Kirby was absent on sick leave during most of September 1862, missing the Battle of Antietam (during which time Battery I, 1st U.S. Artillery was under the command of Lieutenant George Augustus Woodruff, USMA June 1861), but he returned to duty following the Maryland Campaign and was present in command of his battery at the Battle of Fredericksburg.
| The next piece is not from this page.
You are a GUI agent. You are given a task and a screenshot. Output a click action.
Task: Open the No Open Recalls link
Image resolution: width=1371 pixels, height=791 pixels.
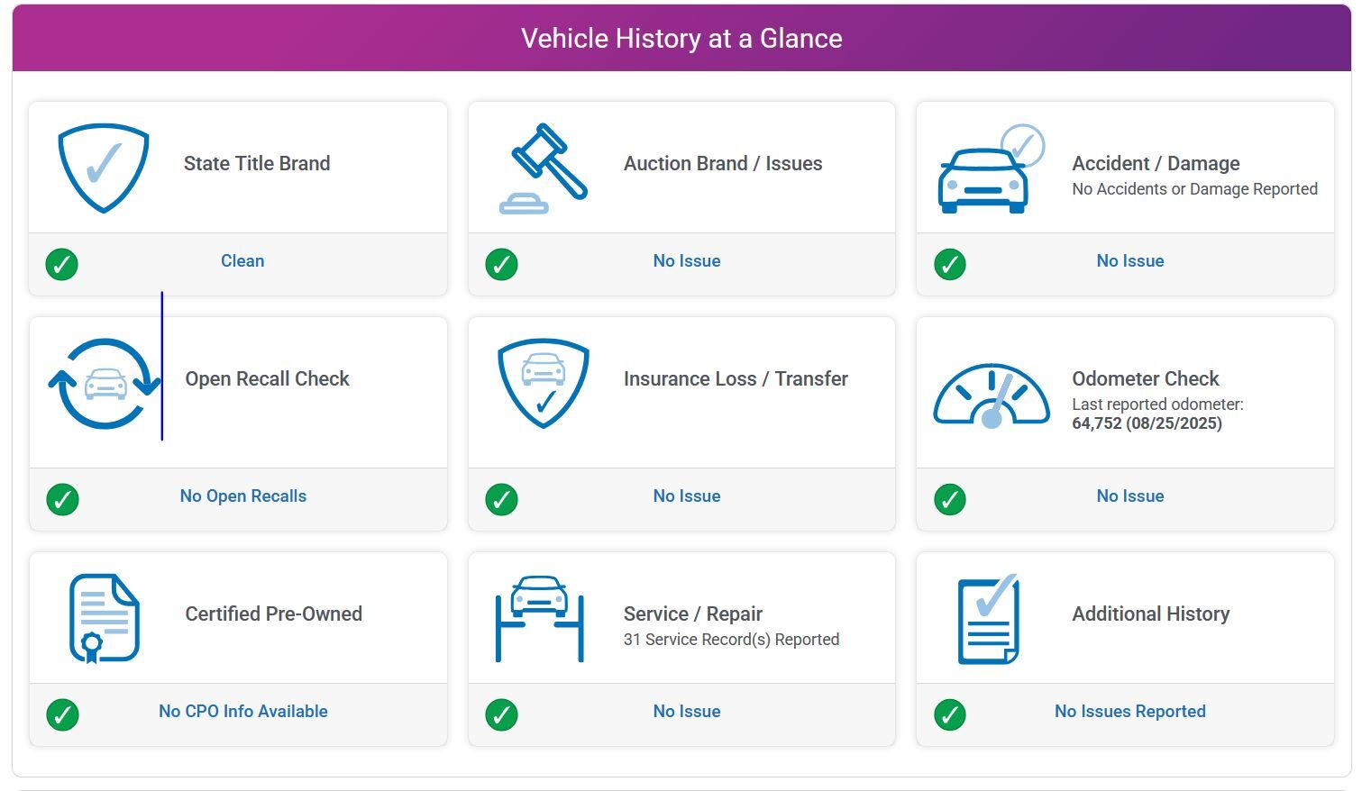point(242,496)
Battery I, 1st U.S. Artillery was present at the Battle of Chancellorsville on May 3, 1863. While in command of his own battery, Kirby assumed command of the 5th Maine Light Artillery Battery during the fighting after its own officers had been killed or wounded. While supervising the evacuation of the battery's guns from the battlefield, he was severely wounded in the leg by case shot and was carried from the battlefield by Private John F. Chase, who was later awarded the Medal of Honor upon Kirby's recommendation. He was transported to a hospital in Washington, D.C., where his injured leg was amputated but the wound nevertheless became gravely infected. Kirby died of his injuries on May 28, 1863.

Kirby was promoted to the rank of brigadier general of United States Volunteers by President Abraham Lincoln on May 28, 1863.

He was buried at Brownville Cemetery in his hometown.

In 1920 the U.S. Army named a new mine planter, USAMP Brigadier General Edmund Kirby, for General Kirby.